* GIVEN EXERCISE A
In the bitcoin passage, how many Satoshis make up one bitcoin?

— begin TEXT PASSAGE —

There are 18.6 million bitcoins in existence with 2.4 million left to be mined, and new blocks being mined about every 10 minutes.  Each new block currently adds 6.25 bitcoins into circulation. 

The smallest bitcoin unit is called a Satoshi, after the founder.  There are 100 million Satoshis to one bitcoin.

The Bitcoin System and Its Blockchain

Bitcoin is created, distributed, traded and stored using a system called a blockchain, a shared public ledger that can be envisioned as a collection of blocks with each block like a page on the ledger, listing a collection of permanently recorded bitcoin transactions.

The Bitcoin system is maintained by miners and nodes.  The miners are the owners of the computers dedicated to the Bitcoin system, which validate the transactions that are broadcast to them by Bitcoin users.  A node is a server or storage device, which stores the entire Blockchain and runs a Bitcoin client software that scrutinizes all transaction data to check if they conform to Bitcoin protocol.

According to Bitnodes, 10,135 reachable nodes existed on February 25, 2021.

— end TEXT PASSAGE —
— begin DATA FOR THIS EXERCISE —

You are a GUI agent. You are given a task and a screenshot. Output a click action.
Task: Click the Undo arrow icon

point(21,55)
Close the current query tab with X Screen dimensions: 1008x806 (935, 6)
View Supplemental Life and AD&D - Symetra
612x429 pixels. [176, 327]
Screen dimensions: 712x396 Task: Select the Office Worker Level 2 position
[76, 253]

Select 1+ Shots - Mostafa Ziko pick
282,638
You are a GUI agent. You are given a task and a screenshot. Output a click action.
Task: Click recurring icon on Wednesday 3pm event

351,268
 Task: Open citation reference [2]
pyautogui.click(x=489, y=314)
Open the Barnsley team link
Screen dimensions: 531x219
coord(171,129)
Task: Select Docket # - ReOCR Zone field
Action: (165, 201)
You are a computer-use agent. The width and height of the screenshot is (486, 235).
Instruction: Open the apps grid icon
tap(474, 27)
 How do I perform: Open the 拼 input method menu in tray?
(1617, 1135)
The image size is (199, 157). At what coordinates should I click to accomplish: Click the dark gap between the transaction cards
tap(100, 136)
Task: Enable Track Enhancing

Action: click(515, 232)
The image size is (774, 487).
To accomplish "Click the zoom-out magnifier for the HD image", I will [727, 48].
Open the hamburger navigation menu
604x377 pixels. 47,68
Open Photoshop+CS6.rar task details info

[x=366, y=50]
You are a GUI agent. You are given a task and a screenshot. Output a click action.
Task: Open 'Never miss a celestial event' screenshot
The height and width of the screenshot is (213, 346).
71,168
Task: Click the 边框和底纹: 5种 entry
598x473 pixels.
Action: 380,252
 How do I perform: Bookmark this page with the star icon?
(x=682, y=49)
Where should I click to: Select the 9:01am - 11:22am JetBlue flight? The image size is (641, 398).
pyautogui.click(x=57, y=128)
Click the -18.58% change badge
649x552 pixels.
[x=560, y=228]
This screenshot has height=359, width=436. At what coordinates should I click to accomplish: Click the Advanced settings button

— end DATA FOR THIS EXERCISE —

* GIVEN EXERCISE B
Collect every line of the listing that contains the string "icon". Case counts.

* ANSWER A
100 million

* ANSWER B
Task: Click the Undo arrow icon
Task: Click recurring icon on Wednesday 3pm event
Instruction: Open the apps grid icon
 How do I perform: Bookmark this page with the star icon?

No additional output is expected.